§ **POSTAWIONE ZADANIE A**: Na jaką specjalność Mikołaj Tkacz chciał zdawać w Poznaniu według wywiadu z Mikołajem Tkaczem?
§ **POSTAWIONE ZADANIE B**: Wymień wszystkie etapy nauki, o których Mikołaj Tkacz wspomina w wywiadzie z Mikołajem Tkaczem.
§ **POSTAWIONE ZADANIE C**: Powtórz dosłownie tę część wywiadu z Mikołajem Tkaczem, która zaczyna się od słów zawierających "Mikołaj Tkacz ze", a kończy na "do formy wideo.".

Nasza Loteria NaM - pasek na kartach artykułów

Mikołaj Tkacz ze Szczecina wydał świetny komiks. "Interesuje mnie żart abstrakcyjny"

Redakcja MM
Redakcja MM
Mikołaj Tkacz ma na koncie debiut komiksowy
Mikołaj Tkacz ma na koncie debiut komiksowy Andrzej Szkocki
Rozmowa z Mikołajem Tkaczem, studentem Akademii Sztuki w Szczecinie, autorem wydanego komiksu "Przygody nikogo".

– Wybrał pan Akademię Sztuki w Szczecinie zamiast studiów w Poznaniu, dlaczego?
– Chciałem zdawać na animację w Poznaniu, ale się nie dostałem. Wybrałem multimedia w Szczecinie. Podczas studiów zacząłem robić również projekty nie tylko rysunkowe. Czasami robię projekty z wideo, czyli rozwijam formę rysunkową komiksu do formy wideo.

– Kiedy w pana życiu pojawiło się zainteresowanie komiksami?
– Od czwartej klasy podstawówki. Zacząłem się interesować i francuskim komiksem i polskim. To był taki boom komiksowy w Polsce. Pojawiło się wiele komiksów dla dorosłych. Była taka seria „Mikropolis”, która mnie bardzo inspirowała. Zacząłem wtedy rysować. Najpierw oczywiście do szuflady przez jakieś dwa lata. Potem miałem magazyn komiksowy w szkole podstawowej.

– A potem?
– Pod koniec gimnazjum wydawałem niezależne pismo komiksowe, w którym pojawiały się prace autorów z całej Polski. Byłem chyba najmłodszym redaktorem naczelnym. Miałem dużo bardzo dobrych rysunków komiksowych umieszczanych w internecie i autorzy zgadzali się, żebym umieszczał ich prace. Wydawałem to pismo jeszcze przez całe liceum.

– Komiks wydany przez „Centralę” to pana debiut?
– To jest mój debiut albumowy, a wcześniej wydawałem swoje prace w dwóch antologiach komiksowych. Przedtem razem z Tina Siudą, która studiowała ze mną na tej samej specjalności, wydaliśmy komiks historyczny na zamówienie uczelni o mieszkającej tu Marii Fiodorownej. Scenariusz to była biografia Marii Fiodorowny mieszkającej w Pałacu pod Globusem. Natomiast mój pierwszy autorski album to „Przygody nikogo”.

– O czym opowiada?
– To jest praca, którą zrealizowałem dla pracowni rysunku. Ten komiks jest trochę eksperymentalny. Przez cały czas obserwujemy puste pomieszczenia, to jest szukanie nikogo. Pokazuje pomieszczenia pod różnym kątem, przechodzimy z jednego pomieszczenia do kolejnego, żeby zobaczyć, że w nim również nic nie ma. Szukamy kogoś i nie znajdujemy nikogo.

§ **DOSTARCZONY MATERIAŁ**:

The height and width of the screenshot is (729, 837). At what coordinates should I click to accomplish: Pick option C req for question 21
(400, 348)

---

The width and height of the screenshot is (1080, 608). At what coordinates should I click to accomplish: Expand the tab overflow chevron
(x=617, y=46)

§ **PEŁNA ODPOWIEDŹ A**: Na animację.

§ **PEŁNA ODPOWIEDŹ B**:
- szkoła podstawowa (podstawówka)
- gimnazjum
- liceum
- studia na Akademii Sztuki w Szczecinie (multimedia)

§ **PEŁNA ODPOWIEDŹ C**:
Mikołaj Tkacz ze Szczecina wydał świetny komiks. "Interesuje mnie żart abstrakcyjny"

Redakcja MM
Redakcja MM
Mikołaj Tkacz ma na koncie debiut komiksowy
Mikołaj Tkacz ma na koncie debiut komiksowy Andrzej Szkocki
Rozmowa z Mikołajem Tkaczem, studentem Akademii Sztuki w Szczecinie, autorem wydanego komiksu "Przygody nikogo".

– Wybrał pan Akademię Sztuki w Szczecinie zamiast studiów w Poznaniu, dlaczego?
– Chciałem zdawać na animację w Poznaniu, ale się nie dostałem. Wybrałem multimedia w Szczecinie. Podczas studiów zacząłem robić również projekty nie tylko rysunkowe. Czasami robię projekty z wideo, czyli rozwijam formę rysunkową komiksu do formy wideo.